Goal of the exercise »
Please collect every line in the rows below that contains the string "width", treating uppercase and lowercase as different.

Records for the exercise »
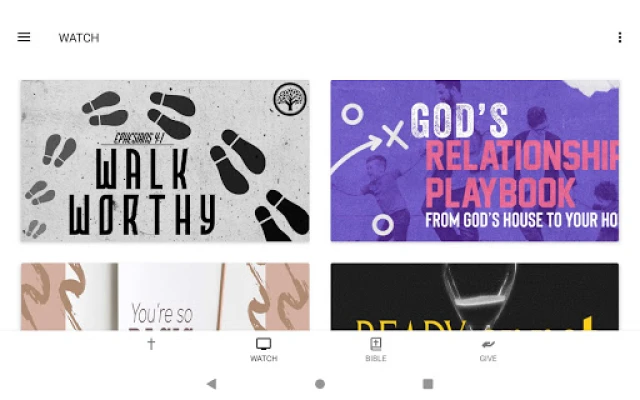Go to the Give tab

click(488, 349)
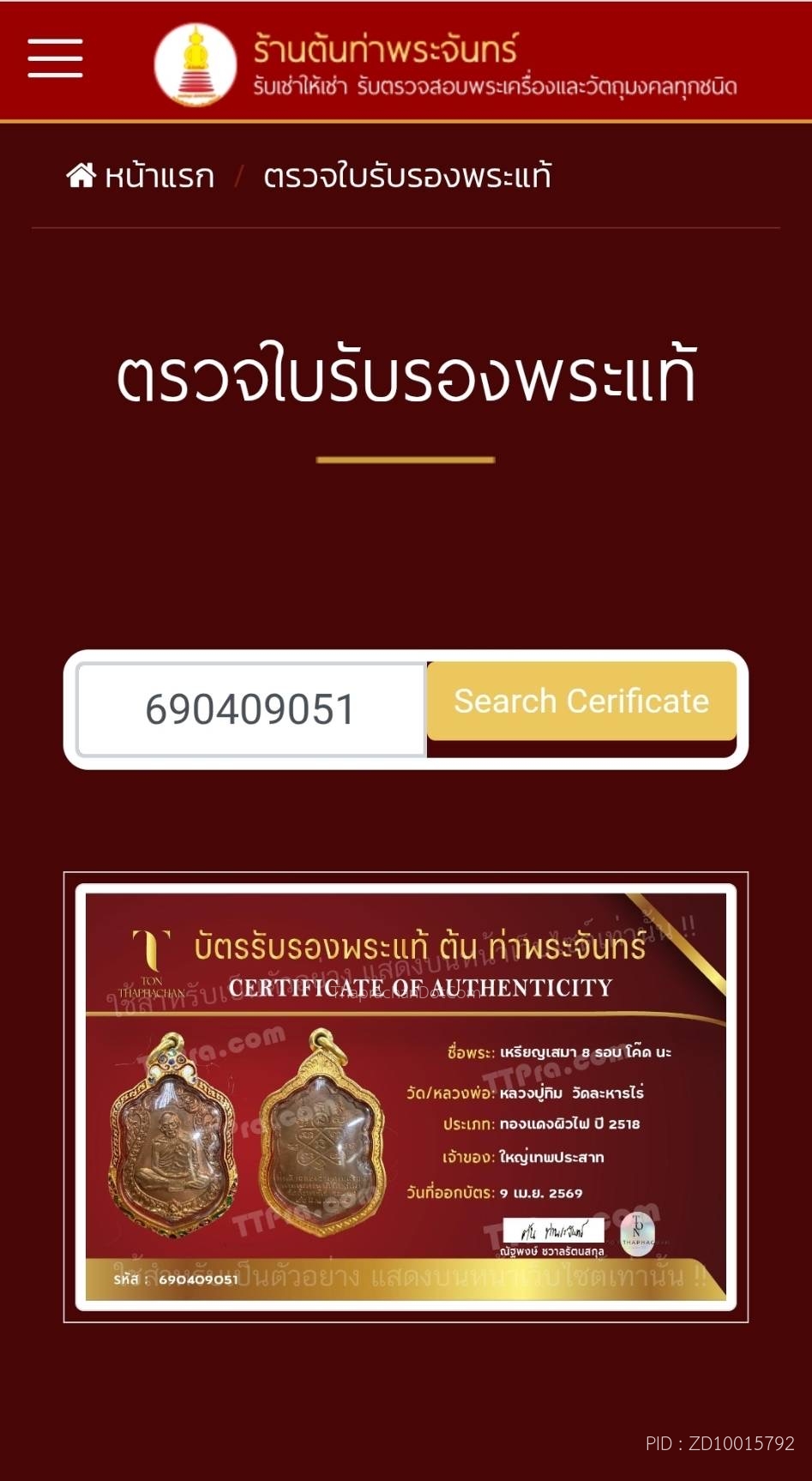Open the ตรวจใบรับรองพระแท้ breadcrumb link
812x1481 pixels.
(406, 177)
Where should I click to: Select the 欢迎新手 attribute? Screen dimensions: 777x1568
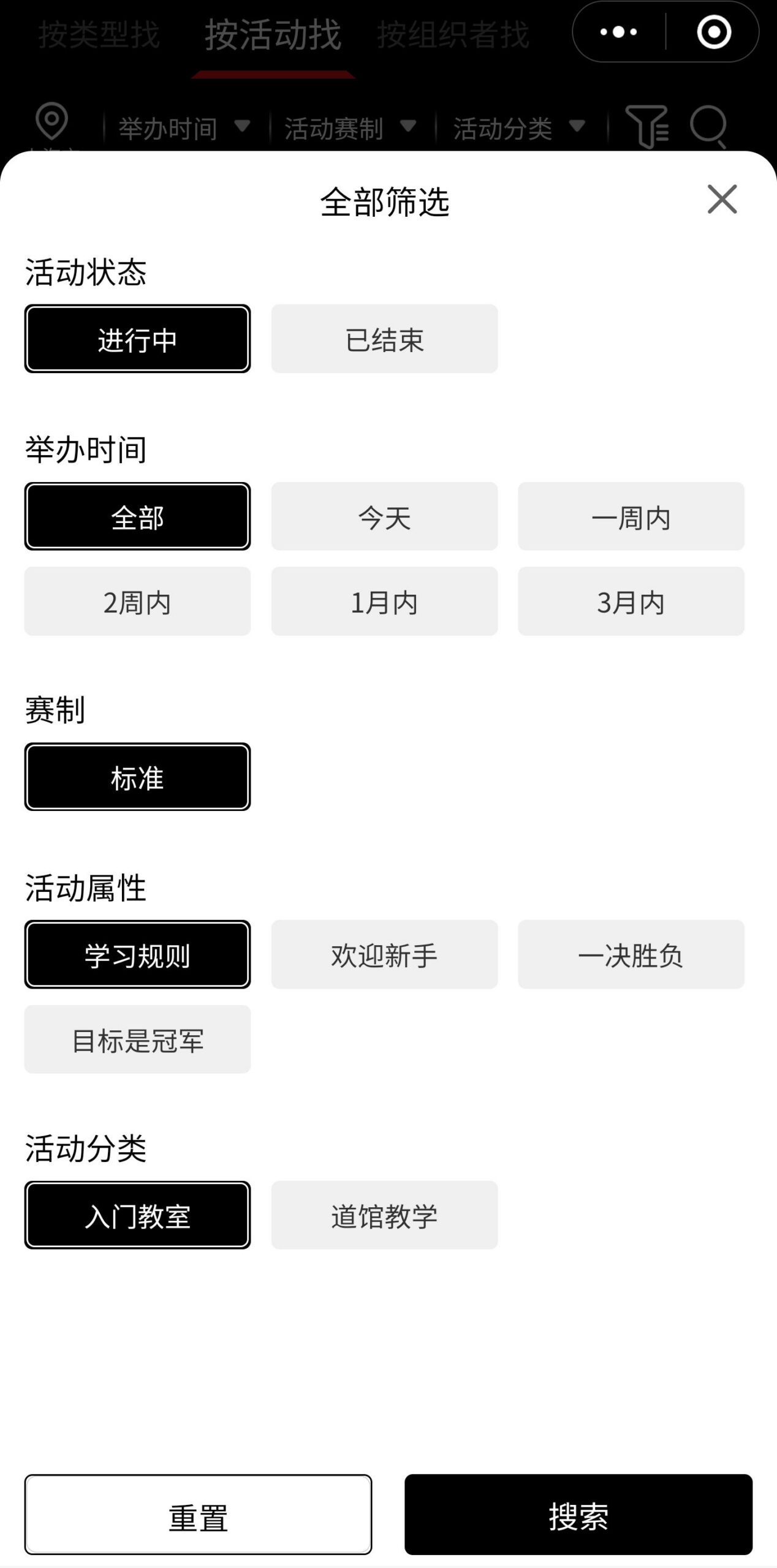pos(384,954)
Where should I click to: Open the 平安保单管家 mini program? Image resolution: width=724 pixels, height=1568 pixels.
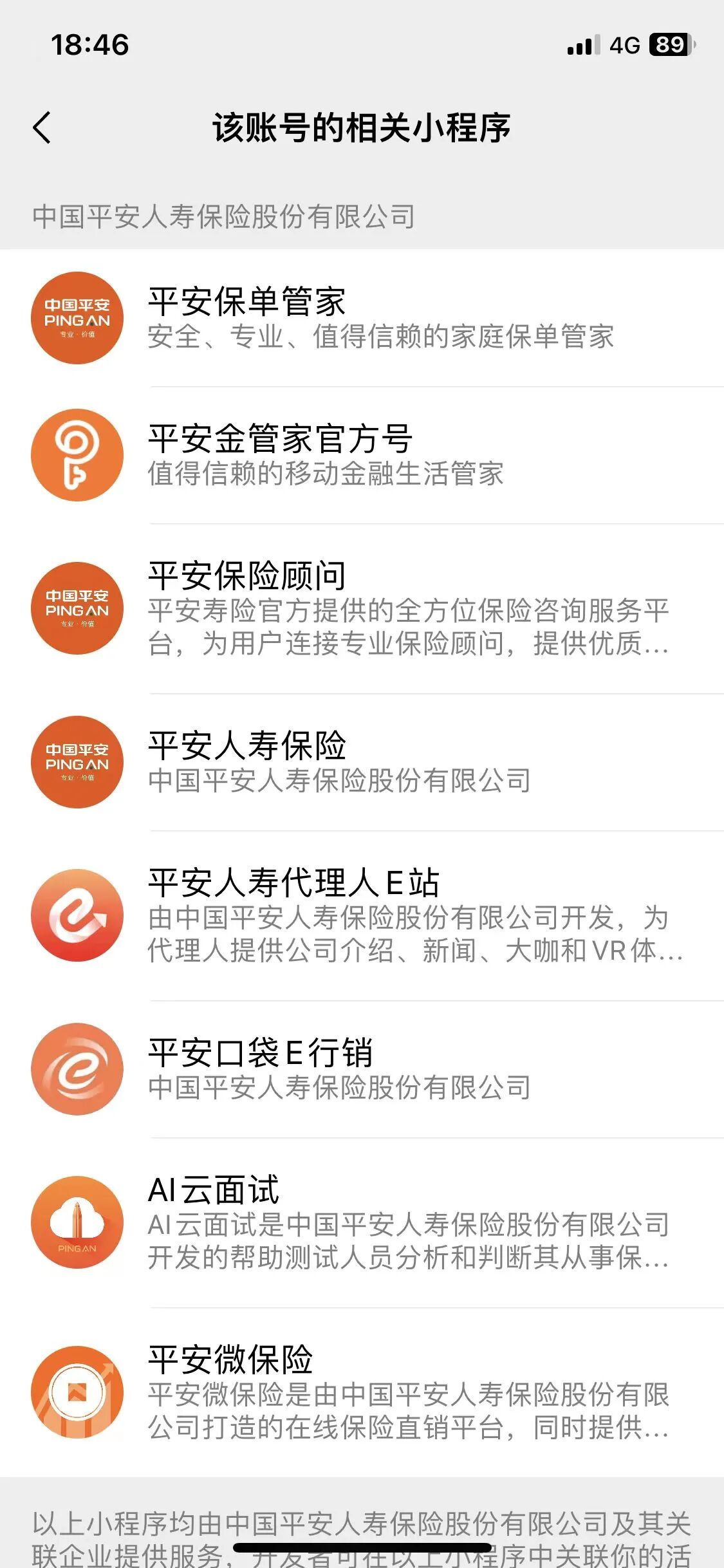362,318
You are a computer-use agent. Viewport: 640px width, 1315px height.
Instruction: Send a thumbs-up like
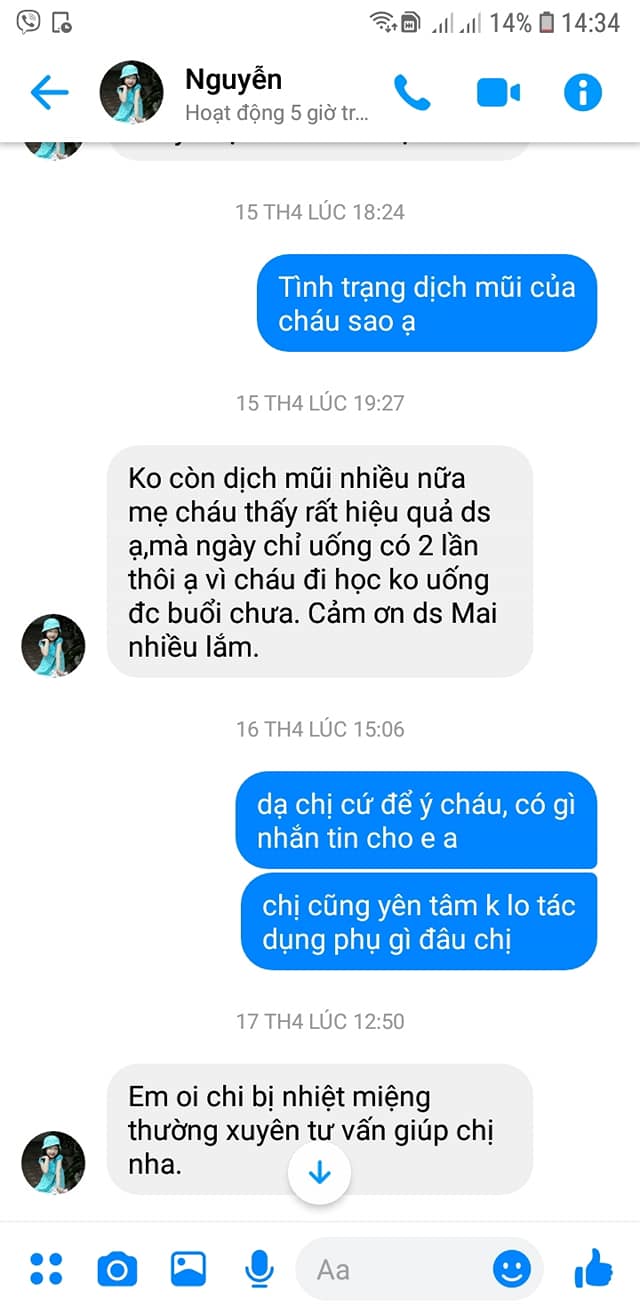[593, 1269]
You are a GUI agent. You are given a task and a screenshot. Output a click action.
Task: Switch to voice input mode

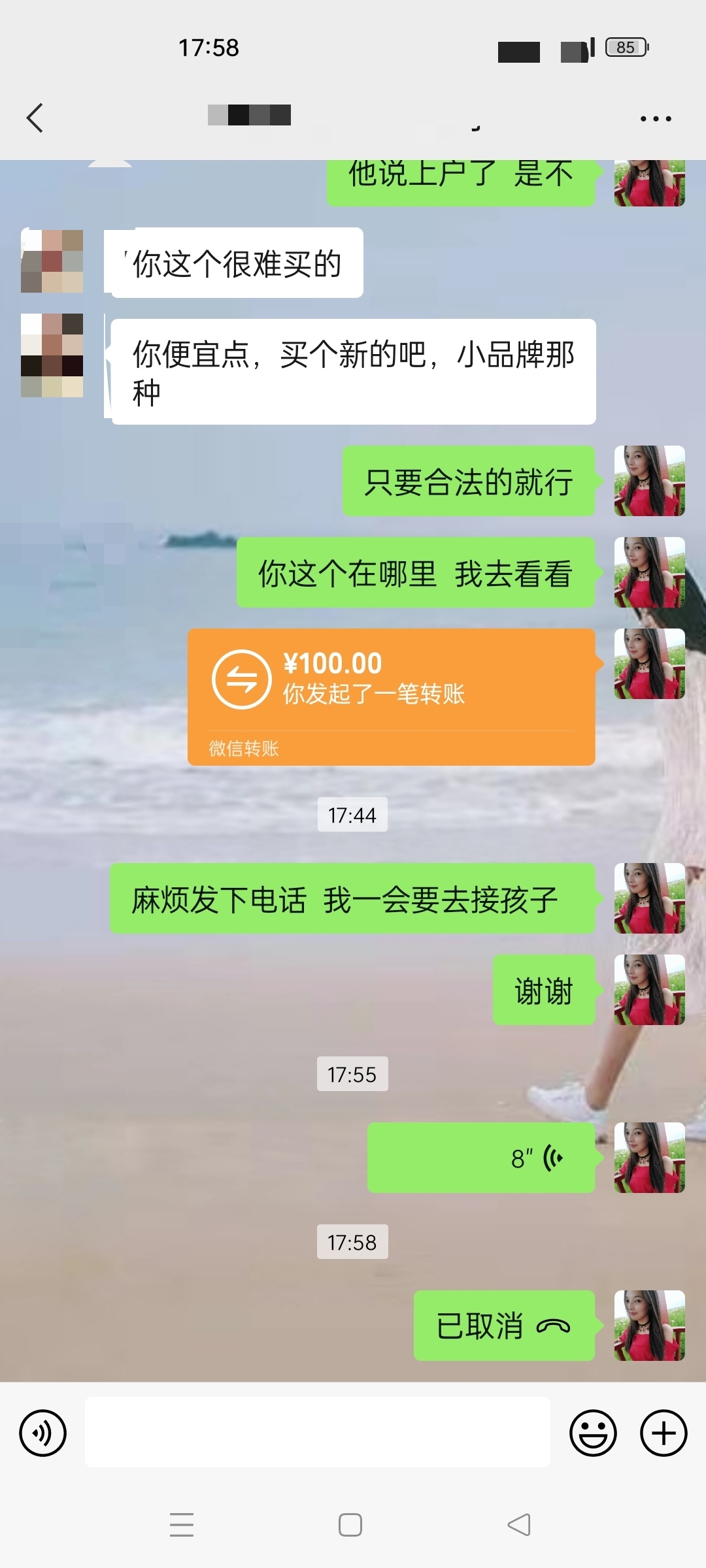[x=43, y=1433]
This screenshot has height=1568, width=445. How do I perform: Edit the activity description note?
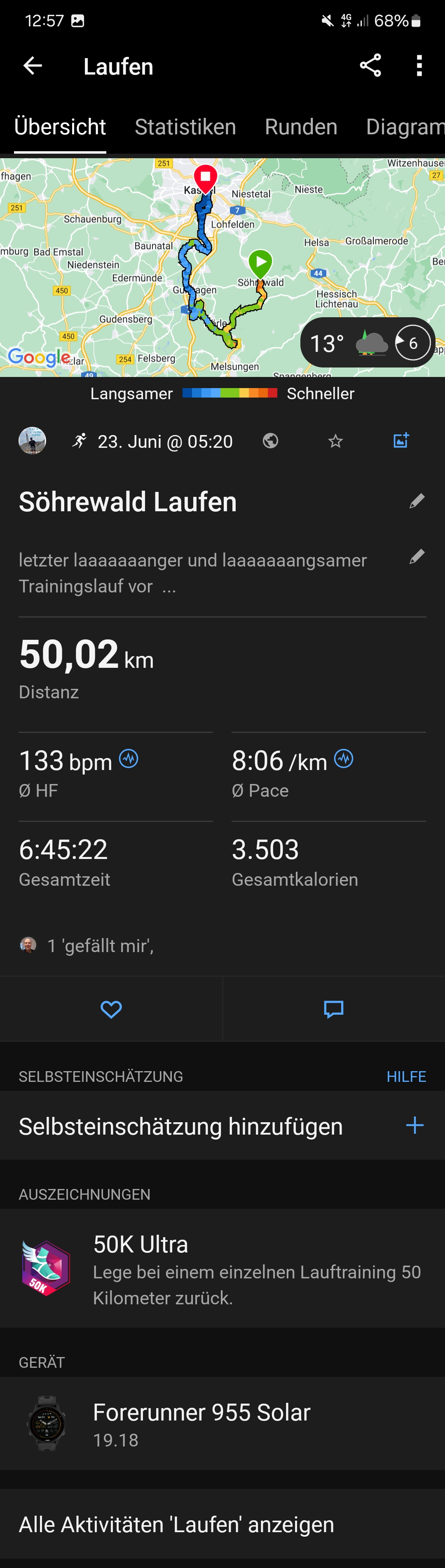click(417, 557)
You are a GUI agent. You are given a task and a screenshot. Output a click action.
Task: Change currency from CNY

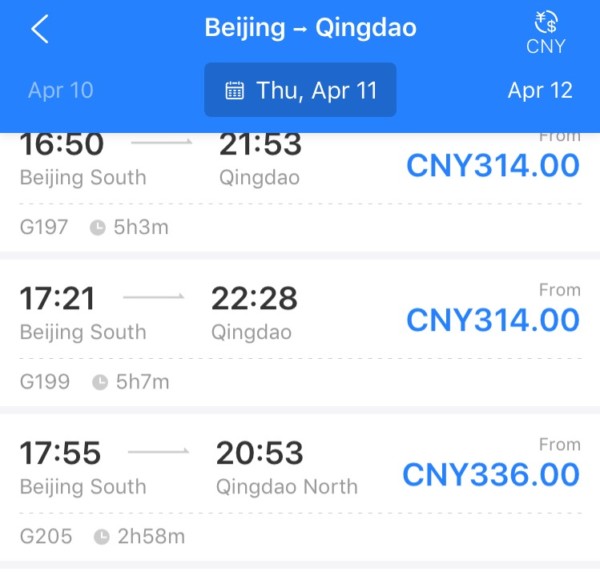(546, 33)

Complete output »
Where should I click to: Open the 平安保单管家 mini program? Image resolution: width=724 pixels, height=1568 pixels.
You are a computer-use agent. Viewport: 640px width, 1315px height.
This screenshot has height=1568, width=445. How do I perform: Edit the activity description note?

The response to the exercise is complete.